The writing itself consisted first of all in imagining a possible “out of frame” (hors-champ) of Medina’s photo, in order to define the characters and the whole situation. That’s where the fictional process begun, because even if Medina showed me the whole series of photos he had taken on that beach, it is now a recreation of that same moment.

For the shooting, I invited the actors to a photo studio, where I asked them to “play” the situation, or the gesture. They where surrounded by a kind of cage of 60 photo cameras synchronized with each other. It is like a 360° photogrammetric body scan, and, as a result, I got a digital 3D model, which became the “frozen” characters you can see in the film.

Once the photo shoot was done, I went to the real location and we shot the almost empty beach with a film camera. Only the main actor was on the beach with us. I insisted to shoot on 16mm to oppose the “clean” character of digital images and to strengthen the ambiguous nature of the images.

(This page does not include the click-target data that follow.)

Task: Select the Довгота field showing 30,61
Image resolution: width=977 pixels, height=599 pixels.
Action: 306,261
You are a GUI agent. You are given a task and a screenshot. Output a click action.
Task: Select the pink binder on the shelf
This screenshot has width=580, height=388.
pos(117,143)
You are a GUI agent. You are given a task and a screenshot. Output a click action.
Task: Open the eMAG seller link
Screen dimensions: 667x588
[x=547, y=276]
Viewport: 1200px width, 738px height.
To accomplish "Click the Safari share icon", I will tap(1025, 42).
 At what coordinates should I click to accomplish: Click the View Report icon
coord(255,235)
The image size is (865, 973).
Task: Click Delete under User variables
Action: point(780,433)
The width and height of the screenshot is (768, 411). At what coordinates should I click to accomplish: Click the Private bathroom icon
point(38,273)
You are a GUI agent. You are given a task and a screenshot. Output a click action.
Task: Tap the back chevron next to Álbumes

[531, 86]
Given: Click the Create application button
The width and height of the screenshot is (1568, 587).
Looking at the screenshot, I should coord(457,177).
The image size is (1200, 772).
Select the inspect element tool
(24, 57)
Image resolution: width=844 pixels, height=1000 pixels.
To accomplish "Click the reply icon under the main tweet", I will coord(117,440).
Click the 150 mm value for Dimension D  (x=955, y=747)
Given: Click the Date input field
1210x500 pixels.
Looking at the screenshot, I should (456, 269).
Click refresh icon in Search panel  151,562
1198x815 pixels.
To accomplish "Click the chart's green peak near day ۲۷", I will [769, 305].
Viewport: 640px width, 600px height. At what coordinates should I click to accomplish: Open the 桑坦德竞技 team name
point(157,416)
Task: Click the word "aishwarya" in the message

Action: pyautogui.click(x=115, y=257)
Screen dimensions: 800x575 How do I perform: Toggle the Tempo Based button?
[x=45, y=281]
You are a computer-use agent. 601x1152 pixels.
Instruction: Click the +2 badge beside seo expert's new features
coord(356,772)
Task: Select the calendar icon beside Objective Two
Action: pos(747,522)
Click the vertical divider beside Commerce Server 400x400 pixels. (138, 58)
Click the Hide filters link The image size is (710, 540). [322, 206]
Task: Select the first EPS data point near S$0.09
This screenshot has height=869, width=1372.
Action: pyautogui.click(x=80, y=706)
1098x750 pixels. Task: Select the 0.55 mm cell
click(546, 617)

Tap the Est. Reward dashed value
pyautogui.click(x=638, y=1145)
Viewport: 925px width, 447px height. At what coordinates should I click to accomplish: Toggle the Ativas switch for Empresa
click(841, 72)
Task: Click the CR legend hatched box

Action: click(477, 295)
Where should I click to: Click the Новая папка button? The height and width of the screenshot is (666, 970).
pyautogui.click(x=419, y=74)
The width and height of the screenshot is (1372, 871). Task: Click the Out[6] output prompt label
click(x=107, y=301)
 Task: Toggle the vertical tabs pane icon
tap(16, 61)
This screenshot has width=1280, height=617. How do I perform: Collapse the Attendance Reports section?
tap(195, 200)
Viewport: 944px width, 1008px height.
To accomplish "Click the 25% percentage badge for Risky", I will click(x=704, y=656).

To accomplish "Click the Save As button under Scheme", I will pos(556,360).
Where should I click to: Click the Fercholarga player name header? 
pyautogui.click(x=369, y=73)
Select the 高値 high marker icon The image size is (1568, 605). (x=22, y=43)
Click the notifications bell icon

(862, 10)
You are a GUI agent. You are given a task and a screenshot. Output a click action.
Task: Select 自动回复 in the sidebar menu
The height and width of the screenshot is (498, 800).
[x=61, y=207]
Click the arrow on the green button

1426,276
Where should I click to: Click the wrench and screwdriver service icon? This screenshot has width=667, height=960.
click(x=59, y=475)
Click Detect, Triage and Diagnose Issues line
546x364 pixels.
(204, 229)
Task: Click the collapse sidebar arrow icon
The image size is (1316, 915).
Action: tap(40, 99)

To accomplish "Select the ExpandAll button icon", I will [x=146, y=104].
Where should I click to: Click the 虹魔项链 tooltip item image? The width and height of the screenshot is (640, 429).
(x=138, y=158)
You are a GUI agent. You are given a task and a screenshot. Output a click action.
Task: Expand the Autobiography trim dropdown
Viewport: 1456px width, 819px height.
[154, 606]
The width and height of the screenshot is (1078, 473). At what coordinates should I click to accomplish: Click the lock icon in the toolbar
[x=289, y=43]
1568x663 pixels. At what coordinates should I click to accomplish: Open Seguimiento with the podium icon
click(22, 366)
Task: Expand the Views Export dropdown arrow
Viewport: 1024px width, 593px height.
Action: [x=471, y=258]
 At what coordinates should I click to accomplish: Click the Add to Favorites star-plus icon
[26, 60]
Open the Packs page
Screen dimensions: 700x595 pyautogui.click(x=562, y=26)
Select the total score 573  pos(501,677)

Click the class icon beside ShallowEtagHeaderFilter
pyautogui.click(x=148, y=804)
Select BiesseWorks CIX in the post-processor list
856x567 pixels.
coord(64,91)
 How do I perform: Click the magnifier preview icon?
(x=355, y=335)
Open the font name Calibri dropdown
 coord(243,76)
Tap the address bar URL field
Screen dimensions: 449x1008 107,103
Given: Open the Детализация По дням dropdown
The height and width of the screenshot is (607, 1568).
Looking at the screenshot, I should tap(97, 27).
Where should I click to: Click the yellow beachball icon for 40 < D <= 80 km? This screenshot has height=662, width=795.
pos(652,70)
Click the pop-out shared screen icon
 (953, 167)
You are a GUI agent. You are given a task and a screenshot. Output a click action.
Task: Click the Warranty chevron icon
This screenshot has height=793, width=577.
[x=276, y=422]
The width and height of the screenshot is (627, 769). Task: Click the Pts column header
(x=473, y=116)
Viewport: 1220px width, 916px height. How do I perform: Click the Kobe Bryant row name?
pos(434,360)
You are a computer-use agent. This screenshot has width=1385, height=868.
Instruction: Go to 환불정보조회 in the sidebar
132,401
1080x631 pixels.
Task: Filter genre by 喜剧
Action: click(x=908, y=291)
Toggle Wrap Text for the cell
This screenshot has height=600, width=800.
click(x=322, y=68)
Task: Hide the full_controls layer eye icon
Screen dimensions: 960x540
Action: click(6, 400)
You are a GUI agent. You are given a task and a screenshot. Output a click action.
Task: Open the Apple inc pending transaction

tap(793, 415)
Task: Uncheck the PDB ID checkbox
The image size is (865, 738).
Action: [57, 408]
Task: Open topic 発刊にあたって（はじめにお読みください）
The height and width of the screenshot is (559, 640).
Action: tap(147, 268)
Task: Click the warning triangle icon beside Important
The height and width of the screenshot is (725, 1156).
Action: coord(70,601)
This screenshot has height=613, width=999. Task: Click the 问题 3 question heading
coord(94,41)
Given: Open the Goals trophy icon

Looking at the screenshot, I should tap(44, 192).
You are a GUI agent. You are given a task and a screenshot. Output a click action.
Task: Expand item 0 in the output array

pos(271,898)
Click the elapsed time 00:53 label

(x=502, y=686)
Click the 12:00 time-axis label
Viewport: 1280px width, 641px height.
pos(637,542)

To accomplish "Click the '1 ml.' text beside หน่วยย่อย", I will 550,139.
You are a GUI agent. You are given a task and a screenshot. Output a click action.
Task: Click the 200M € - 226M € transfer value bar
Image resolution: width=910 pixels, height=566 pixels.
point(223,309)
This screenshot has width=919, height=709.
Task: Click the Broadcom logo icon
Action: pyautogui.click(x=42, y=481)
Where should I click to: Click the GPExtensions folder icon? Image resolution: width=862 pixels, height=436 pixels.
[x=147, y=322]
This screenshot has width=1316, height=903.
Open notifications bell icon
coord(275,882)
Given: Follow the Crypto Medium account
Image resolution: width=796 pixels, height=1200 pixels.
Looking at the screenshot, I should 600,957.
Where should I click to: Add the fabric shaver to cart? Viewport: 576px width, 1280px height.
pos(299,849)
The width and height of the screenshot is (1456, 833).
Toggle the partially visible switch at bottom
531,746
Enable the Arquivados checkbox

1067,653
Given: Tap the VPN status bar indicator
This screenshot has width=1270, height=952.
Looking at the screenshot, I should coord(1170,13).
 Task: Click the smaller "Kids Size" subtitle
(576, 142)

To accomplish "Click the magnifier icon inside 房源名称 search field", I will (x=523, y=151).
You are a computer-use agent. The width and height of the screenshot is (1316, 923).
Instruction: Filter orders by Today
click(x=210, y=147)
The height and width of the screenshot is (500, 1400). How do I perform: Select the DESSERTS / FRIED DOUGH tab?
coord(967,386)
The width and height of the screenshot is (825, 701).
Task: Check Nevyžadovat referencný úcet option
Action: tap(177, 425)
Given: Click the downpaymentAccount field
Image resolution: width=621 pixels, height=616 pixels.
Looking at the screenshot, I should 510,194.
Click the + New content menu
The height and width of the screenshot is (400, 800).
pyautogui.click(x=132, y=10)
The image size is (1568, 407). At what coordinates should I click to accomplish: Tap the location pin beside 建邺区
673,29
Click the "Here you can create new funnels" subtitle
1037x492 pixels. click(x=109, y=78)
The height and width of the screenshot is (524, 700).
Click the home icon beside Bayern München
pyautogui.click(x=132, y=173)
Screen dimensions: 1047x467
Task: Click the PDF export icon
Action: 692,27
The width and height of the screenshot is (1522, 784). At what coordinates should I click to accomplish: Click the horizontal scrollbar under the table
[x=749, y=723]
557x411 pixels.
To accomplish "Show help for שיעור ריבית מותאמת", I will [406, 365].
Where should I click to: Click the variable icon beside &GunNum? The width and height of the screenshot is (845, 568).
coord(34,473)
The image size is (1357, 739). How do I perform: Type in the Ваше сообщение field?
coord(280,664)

Later, in post-production, we integrated the 3D characters into the edited 16 mm footage.

What else has inspired you to make “Estate” film-wise?

 We’re consuming tons of images all day and, most of the time, we don’t even realize what we’re seeing. There are also many images documenting the tragedy of migrants in the Mediterranean Sea, but I think we’re not used to take our time to look at the photos anymore. So, what a film can offer is another way of observation; the audience is invited to explore the photo by following the film and its duration.

“Estate” exists also as a video-installation, where I had the opportunity to include the original photo and to directly confront it with the film. I think this is quite an interesting experience for the audience.

“Estate” has also a very strong, highly relevant and timely political statement. Can you elaborate on that?

 What’s going on in the Mediterranean Sea is absolutely unacceptable and a big shame for Europe. It is impossible to ignore this humanitarian drama and I felt a big need to speak about it. I had several sleepless nights after the shoot, because some days after we left the Sicilian coast, there were around 1, 200 victims in two major accidents. Those victims were a direct consequence of some fatal changes in the European Border Policy a few months prior to that. Despite several warnings, the Italian naval Operation called “Marenostrum”, which was mainly a rescue operation that was replaced by the Operation “Triton”, conducted by Frontex whose main goal was to protect European Borders, not save lives.

But, I think that, in the end, the film is less about refugees, but more about us and our cynical passivity. And – why not – also a bit of an auto-reference about us producing this images.

You are a very European filmmaker. Can you talk about the short film scene in the countries you work in and/or Europe?

 There is a new generation of filmmakers working and living in different countries, feeling at home in different cities. There is very cosmopolitan and fascinating film scene in Europe today, not limited anymore to one’s own country. Transgressing the national borders and enjoying the world’s diversity is maybe a good way to oppose the rising egoism and nationalism in Europe…

What do you have in the pipeline?

 I’m just finishing the post-production of my first feature film, and, of course, I’m trying to develop some new projects too.